Objective For fluorescence endoscopic imaging system, the depth of tumor detection determined by the signal-to-noise ratio of the fluorescence image is the core index of its detection ability, which directly affects the effect of tumor resection. During the design process of rigid endoscopic systems, under the condition of working distance determination, the signal-to-noise ratio is determined by the entrance pupil diameter, excitation light irradiance, fluorescent probe concentration, integration time, noise and so on together. Traditional design methods do not consider either the propagation process of illumination light in biological tissues nor the response of the detector, so that the optical design and biological tissues are isolated from each other. The overall performance of endoscope system cannot be optimized theoretically. The overall design index lacks the theoretical guidance of the signal-to-noise ratio model. At present, most of the tumor depth is estimated by CT, ultrasound and other diagnostic means, and there is a lack of assessment methods using fluorescence endoscopy. So, it’s necessary to apply auxiliary diagnosis by other methods while using fluorescence endoscopy, which does not meet the practical application requirements. Therefore, it is necessary to establish an whole-link signal-to-noise model, which not only provides theoretical guidance and basis for the design of fluorescent rigid endoscopes, but also aids in intraoperative tumor localization by combining the advantages of fluorescent endoscopes in terms of high image contrast, fast imaging speed, low adverse reaction and non-contact measurement.

Methods Firstly, starting from the illumination of the end face of the optical fiber, photometric theory is used to calculate the luminescence intensity and the surface irradiance of biological tissues at the working distance of the endoscope. And then the propagation of photons in the tissue body is simulated through the Monte Carlo method, some of the fluorescence generated by it will be transmitted outside the tissues at the same time. The internal distribution of light in biological tissues and its external radiation intensity are calculated based on theory, which can help to obtain the irradiance at the pupil entrance of the fluorescent endoscope. Secondly, the fluorescence is gain-focused on a CMOS detector image through the fluorescent endoscope optics. The noise of the background, detector, and readout circuit is taken into account subsequently. So, the relationship between the signal-to-noise ratio of fluorescence endoscopic imaging and the depth of tumor detection is finally derived (Fig.2).

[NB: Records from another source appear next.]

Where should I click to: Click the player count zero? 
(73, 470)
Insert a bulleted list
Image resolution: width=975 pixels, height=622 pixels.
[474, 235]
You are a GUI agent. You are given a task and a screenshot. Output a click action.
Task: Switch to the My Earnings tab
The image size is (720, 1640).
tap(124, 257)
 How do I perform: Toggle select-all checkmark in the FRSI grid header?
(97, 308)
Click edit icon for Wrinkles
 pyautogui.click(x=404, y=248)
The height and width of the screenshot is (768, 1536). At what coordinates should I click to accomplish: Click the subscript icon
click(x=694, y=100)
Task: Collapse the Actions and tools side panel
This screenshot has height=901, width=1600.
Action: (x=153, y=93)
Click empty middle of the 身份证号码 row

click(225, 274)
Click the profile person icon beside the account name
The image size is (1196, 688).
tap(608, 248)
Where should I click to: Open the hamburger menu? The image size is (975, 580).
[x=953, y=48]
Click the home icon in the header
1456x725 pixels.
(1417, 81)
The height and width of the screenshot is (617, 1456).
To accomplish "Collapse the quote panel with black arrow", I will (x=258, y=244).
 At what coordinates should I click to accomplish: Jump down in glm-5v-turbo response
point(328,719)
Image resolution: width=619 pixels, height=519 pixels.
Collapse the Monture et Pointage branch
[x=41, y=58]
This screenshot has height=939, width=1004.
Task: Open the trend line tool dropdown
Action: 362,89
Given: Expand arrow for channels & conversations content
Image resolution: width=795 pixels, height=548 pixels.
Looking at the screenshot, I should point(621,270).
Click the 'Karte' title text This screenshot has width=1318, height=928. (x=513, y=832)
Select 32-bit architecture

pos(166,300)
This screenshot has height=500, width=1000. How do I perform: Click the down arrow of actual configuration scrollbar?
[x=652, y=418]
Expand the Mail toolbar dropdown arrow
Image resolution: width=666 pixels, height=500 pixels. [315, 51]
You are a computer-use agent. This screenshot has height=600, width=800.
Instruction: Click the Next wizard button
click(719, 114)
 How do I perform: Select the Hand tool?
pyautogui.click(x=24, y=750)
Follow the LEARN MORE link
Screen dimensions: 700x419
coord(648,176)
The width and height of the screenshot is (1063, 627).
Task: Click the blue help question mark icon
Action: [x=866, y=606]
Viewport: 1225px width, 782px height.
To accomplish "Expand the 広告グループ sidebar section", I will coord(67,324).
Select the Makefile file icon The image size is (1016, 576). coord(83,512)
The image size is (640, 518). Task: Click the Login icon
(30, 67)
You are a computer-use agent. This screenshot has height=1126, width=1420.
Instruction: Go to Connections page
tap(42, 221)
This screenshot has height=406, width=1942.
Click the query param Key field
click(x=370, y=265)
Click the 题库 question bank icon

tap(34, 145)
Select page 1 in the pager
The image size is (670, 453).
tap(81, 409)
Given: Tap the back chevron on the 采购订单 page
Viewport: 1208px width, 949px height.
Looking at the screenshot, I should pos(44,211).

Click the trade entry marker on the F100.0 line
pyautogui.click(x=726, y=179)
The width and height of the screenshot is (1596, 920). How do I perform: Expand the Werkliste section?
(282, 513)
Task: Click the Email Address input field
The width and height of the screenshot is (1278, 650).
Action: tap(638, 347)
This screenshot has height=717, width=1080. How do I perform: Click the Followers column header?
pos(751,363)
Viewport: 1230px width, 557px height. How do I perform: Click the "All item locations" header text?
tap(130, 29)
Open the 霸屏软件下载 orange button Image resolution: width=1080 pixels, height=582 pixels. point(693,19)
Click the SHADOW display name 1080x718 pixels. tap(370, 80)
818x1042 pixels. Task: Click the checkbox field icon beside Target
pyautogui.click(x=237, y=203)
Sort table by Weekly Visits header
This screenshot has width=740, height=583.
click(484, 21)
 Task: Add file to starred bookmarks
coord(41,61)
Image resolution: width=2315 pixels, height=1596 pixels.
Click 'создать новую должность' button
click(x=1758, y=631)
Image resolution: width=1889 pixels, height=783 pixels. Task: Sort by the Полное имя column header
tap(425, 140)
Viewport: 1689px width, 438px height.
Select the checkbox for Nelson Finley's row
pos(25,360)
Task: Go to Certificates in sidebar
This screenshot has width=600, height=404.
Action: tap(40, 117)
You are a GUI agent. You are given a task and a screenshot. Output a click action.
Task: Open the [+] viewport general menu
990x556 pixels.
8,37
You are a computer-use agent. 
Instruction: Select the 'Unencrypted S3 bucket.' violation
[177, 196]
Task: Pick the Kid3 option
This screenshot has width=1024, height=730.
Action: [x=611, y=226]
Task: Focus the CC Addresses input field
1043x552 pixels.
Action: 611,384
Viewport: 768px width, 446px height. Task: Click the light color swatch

Results and Discussions When a Gaussian beam with a total power of 2 W, divergence half angle of 45°, and wavelength of 808 nm is incident vertically (Tab.1) and transmitted to a depth of greater than 46 mm from the light source, the irradiance of the excited fluorescence reaching the surface of tissue is much less than 10-30 W/m², which can hardly be received by the detector (Fig.6). When the tumor radius increases from 0.5 mm to 5 mm,the maximum depth of the tumor that fluorescence can reach the surface of tissue increases from 36 mm to 44 mm from the light source (Tab.4). Moreover, when the tumor center is 35 mm from the light source, the fluorescence center irradiance on tissue surface of the tumor with a radius of 5 mm and that of the tumor with a radius of 2.5 mm increases by a factor of 63. The mean irradiance values of fluorescence excited at a depth of 6 mm within the tissue body and at the surface of the tissue body for tumors of radius 2 mm, 3 mm, 4 mm, and 5 mm centered at z=35 mm from the light source are roughly 100-fold, 50-fold, 10-fold, and 5-fold different, respectively, for tumors of the same radius (Fig.7). The fluorescence center irradiance of a tumor with a radius of 5 mm and a center distance of 35 mm from the light source on the surface of the tissue is 35.28 W/m². And the signal-to-noise ratio of the whole-link system is 34.64 dB under the circumstances, which is of good imaging quality (Fig.8). As the radius of the tumor decreases and the center of the tumor deepens, the number and energy of fluorescent photon packets reaching the surface of the tissue are reduced, which results in non-statistical simulation results, so that the signal-to-noise ratio of the whole-link system fluctuates and attenuates. In addition, when the radius of the tumor is less than 2 mm, it is beyond the endoscopic detection ability to measure small volume tumors in deeper locations.

Conclusions The process of establishing the whole-link signal-to-noise ratio model of the fluorescence endoscope system and using it to simulate the depth of tumor detection is proposed. Not only a two-layer tissue-tumor model is established, but also the interaction of photons with the tissue body and the process of fluorescent molecular probes being excited to fluorescence are taken into account. According to the above, the in vivo light distribution law of the biological tissues is obtained and the relationship between the fluorescence endoscopic whole-link signal-to-noise ratio and the depth of tumor detection has been analyzed. This fluorescence endoscopic tumor detection depth analysis method provides theoretical guidance to reduce the detection error. Therefore, it can improve the detection depth and sensitivity of small tumors and metastatic lesion, providing a guarantee for accurate tumor resection.